昨日、関東甲信が異例の早すぎる梅雨明けを迎えました。6月中の梅雨明けは、統計史上最も早いそうです。いよいよ本格的に夏到来、ということで気持ちも浮き立ちますが、日本列島全体ではまだ梅雨が明けていない地域も多くあります。
さらに、世界に目を向けると、日本以外にも梅雨のある国があり、その時期も日本とは異なるよう。そこで今回は、梅雨のちょっとした豆知識として、海外における梅雨について調べてみました。
そもそも梅雨って何?
梅雨が日本以外にあるのかと考える前に、改めて梅雨とは何かを振り返ってみましょう。『広辞苑』(岩波書店)には、「つゆ」の項目に梅雨と黴雨という漢字が紹介され、意味は6月(太陰暦では5月)に降る長雨とあります。黴雨とは見慣れない言葉ですが、梅雨は中国語で「メイユ(méi yù)」と発音し、「メイ」は同じ中国語で「黴」の読みでもあります。

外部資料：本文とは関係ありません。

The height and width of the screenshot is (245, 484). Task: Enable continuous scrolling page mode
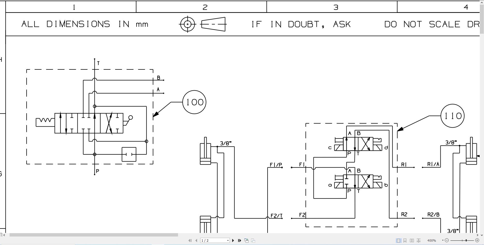405,240
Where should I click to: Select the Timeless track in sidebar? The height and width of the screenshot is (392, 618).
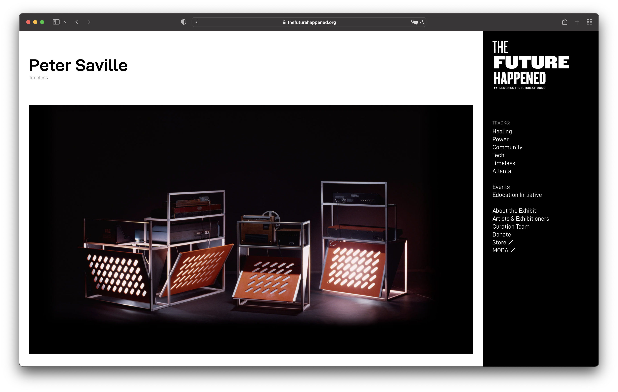504,163
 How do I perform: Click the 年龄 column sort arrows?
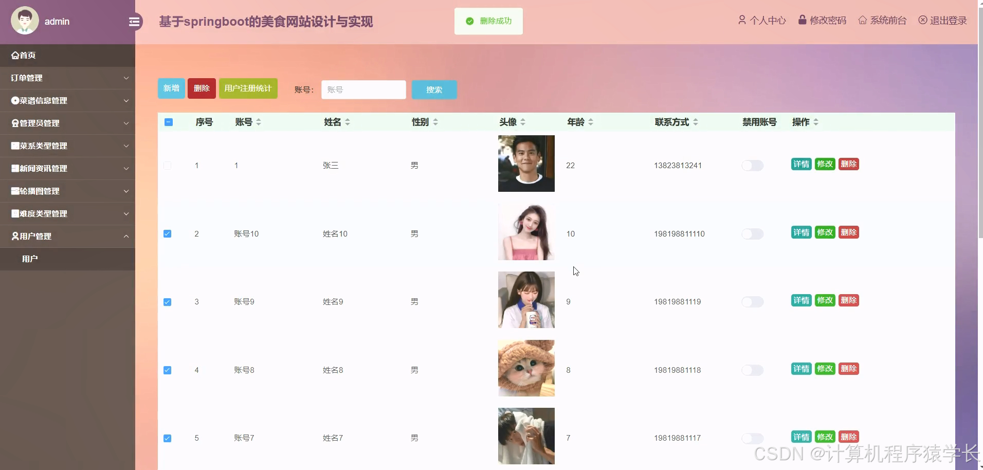pyautogui.click(x=591, y=122)
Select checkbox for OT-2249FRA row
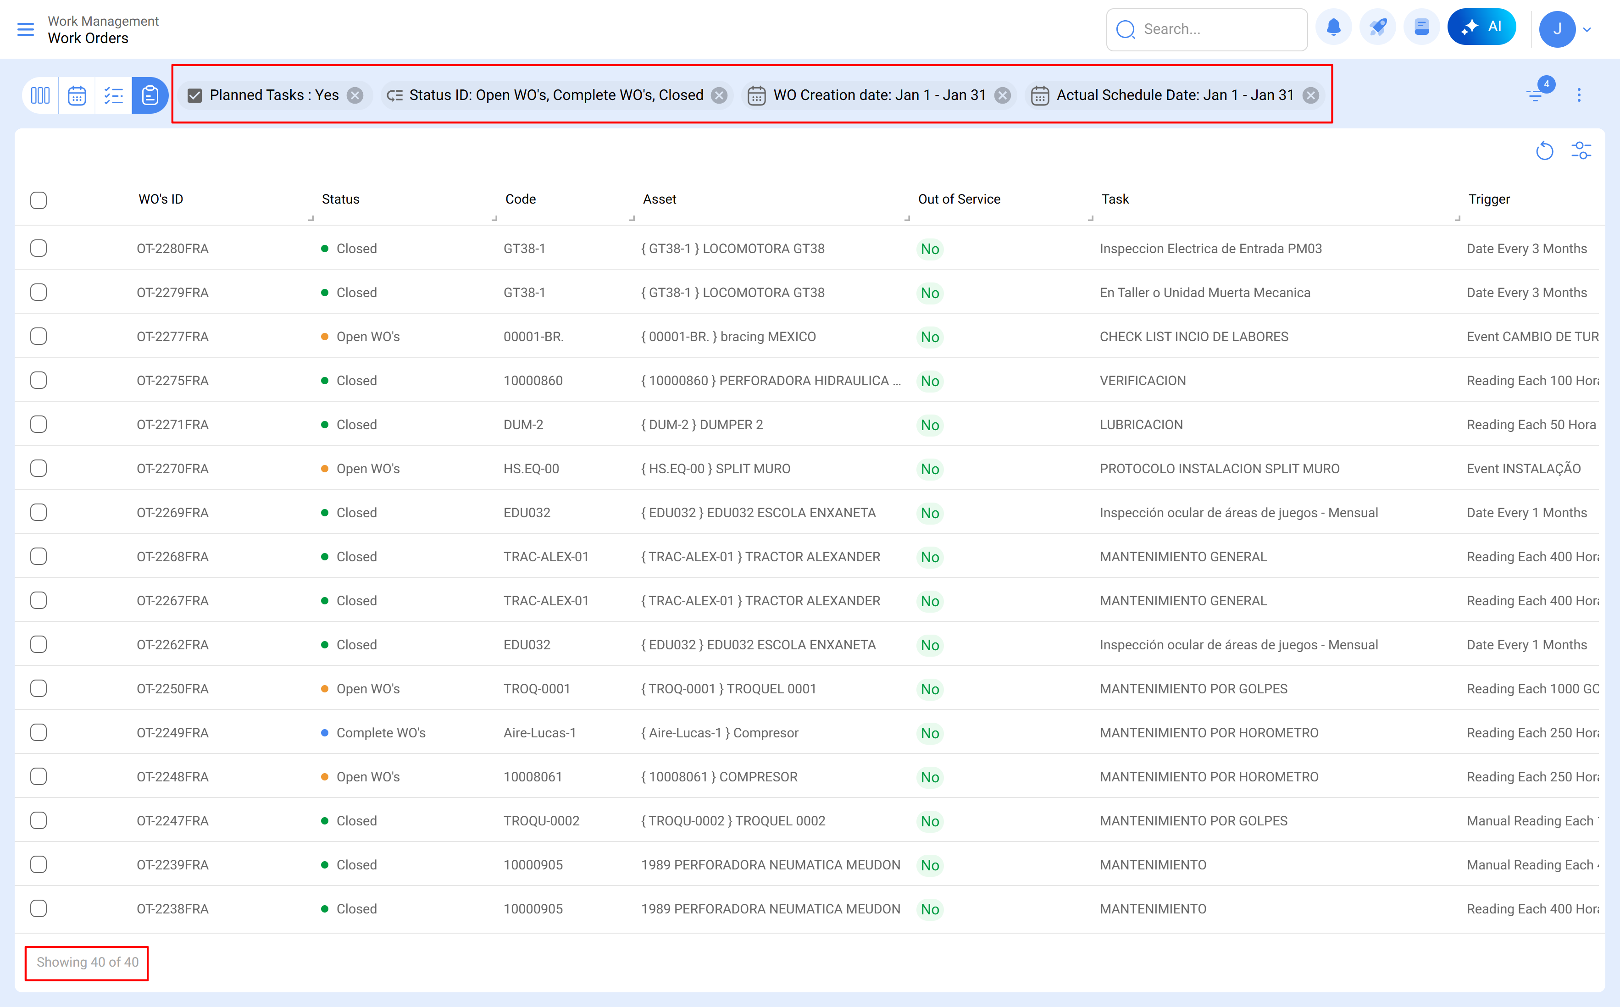The height and width of the screenshot is (1007, 1620). tap(39, 733)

元々はカビの生えやすい時期の雨という意味の黴雨が一般的で、その漢字が同じ読みの梅雨に変わったという語源の解説も茂木耕作著『梅雨前線の正体』(東京堂出版)にあります。梅雨という言葉は中国語から来ているとなると、まずは中国にも梅雨はありそうですよね。
気象庁は梅雨という言葉をどのように使っているのでしょうか。気象庁が作成する季節現象の用語集を調べてみると、梅雨の意味は、
<晩春から夏にかけて雨や曇りの日が多く現れる現象、またはその期間>(気象庁のホームページより引用)
とあります。読み方に関しては、
<梅雨前線のように「ばいう」と読む場合もあるが、単独では「つゆ」と読む>(同上)
とあります。発音に関しては、使い分けがされているのですね。梅雨前線という言葉が出てきましたが、天気図で見ると、梅雨前線は半円と三角形の印が一本の線を境に共存しています。この線は停滞前線と呼ぶと、確か中学生の教科書で習いましたね。
上述の『梅雨前線の正体』を読むと、北海道の東北にある千島列島、カムチャッカ半島、樺太に囲まれたオホーツク海上の冷たいオホーツク海高気圧と、国立公園にして世界遺産でもある小笠原諸島の海上に発生する温かい小笠原高気圧がぶつかり合い、その境界線上に前線が伸びて、東西に長い梅雨前線ができあがると分かります。この停滞前線こそが、梅雨の正体なのですね。
中国にも台湾にも、フィリピンのルソン島北部にも梅雨はある
(写真はイメージです)
この梅雨前線は、もちろん中国大陸にも発生します。『梅雨前線の正体』によれば、中国の北京あたりには5月ごろに冷たい揚子江高気圧が生まれ、その冷たい気団が南の温かい高気圧とぶつかり、香港やマカオ、広州などの南シナ海沿岸のエリア、さらには台湾の上空辺りに梅雨前線を作ります。
もちろん台湾のすぐ南には、バシー海峡、ルソン海峡を挟んでフィリピンのルソン島がありますから、バタン諸島、バブヤン諸島をはじめ、フィリピンのルソン島の北部にも梅雨はあります。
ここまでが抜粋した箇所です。